Felix Mendelssohn Bartholdy
Mendelssohn Project | Vol 2
MDG 912 2211-6
1 CD/SACD • 54min • 2020
22.08.2021
Künstlerische Qualität:
Klangqualität:
Gesamteindruck:
Klassik Heute
Empfehlung
Es ist ein weit verbreiteter Irrglaube, dass sein offizielles Opus 1, das Klavierquartett c-Moll, auch die erste bedeutsame Komposition von Felix Mendelssohn Bartholdy war. Im zarten Alter von zwölf bis vierzehn Jahren schrieb das musikalische Wunderkind nicht weniger als zwölf Streichersinfonien, die aber erst 1950 posthum veröffentlicht wurden, nachdem man sie in der Staatsbibliothek zu Berlin entdeckt hatte. Bei diesen handelt es sich um recht kurze, dreisätzige Sinfonien für Streicher, die als Studien zum Erlernen orchestraler Techniken bei Mendelssohns Lehrer Carl Friedrich Zelter entstanden.
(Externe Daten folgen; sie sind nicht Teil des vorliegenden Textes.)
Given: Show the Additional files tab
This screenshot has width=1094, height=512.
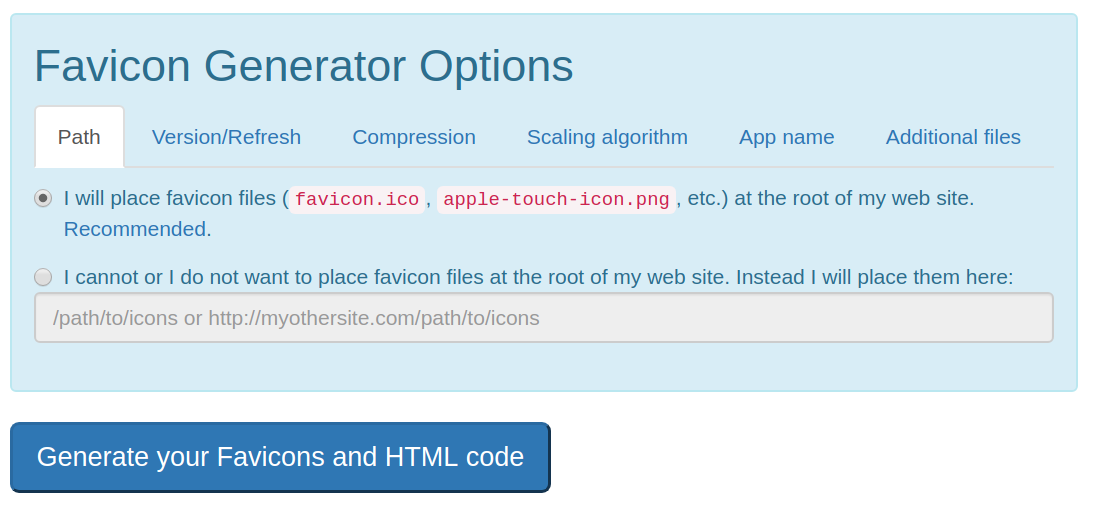Looking at the screenshot, I should point(953,137).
Der junge Komponist spielt hier mit Techniken aus Barock und Klassik, was sich natürlich auch klanglich niederschlägt. Zugleich lässt sich an den zwölf Streichersinfonien auch die Entwicklung eines bereits in jungen Jahren herausragenden Komponisten nachvollziehen. Das 2004 gegründete und seitdem mehrfach preisgekrönte dogma chamber orchestra unter der Leitung des Geigers Mikhail Gurewitsch hat es sich mit seinem „Mendelssohn Project“ zur Aufgabe gemacht, die Frühwerke Mendelssohns einzuspielen und ihnen die Bedeutung zu geben, die diese verdienen. Dabei hält sich das Orchester, das an sich bekannt ist für innovative Konzertgestaltung, in diesem Fall bewusst an die chronologische Reihenfolge. So erklingen auf der zweiten Aufnahme des auf fünf CDs angelegten Projekts die Streichersinfonien Nr. 4 bis Nr. 6 sowie das erste, wenig bekannte Violinkonzert, dessen Solopart Viviane Hagner übernimmt. Es entstand 1822, als Mendelssohn gerade einmal dreizehn Jahre alt war. Er widmete das Werk seinem kaum älteren Geigenlehrer Eduard Rietz, den er sehr bewunderte und der das Werk in französischer Manier vermutlich auch uraufführte.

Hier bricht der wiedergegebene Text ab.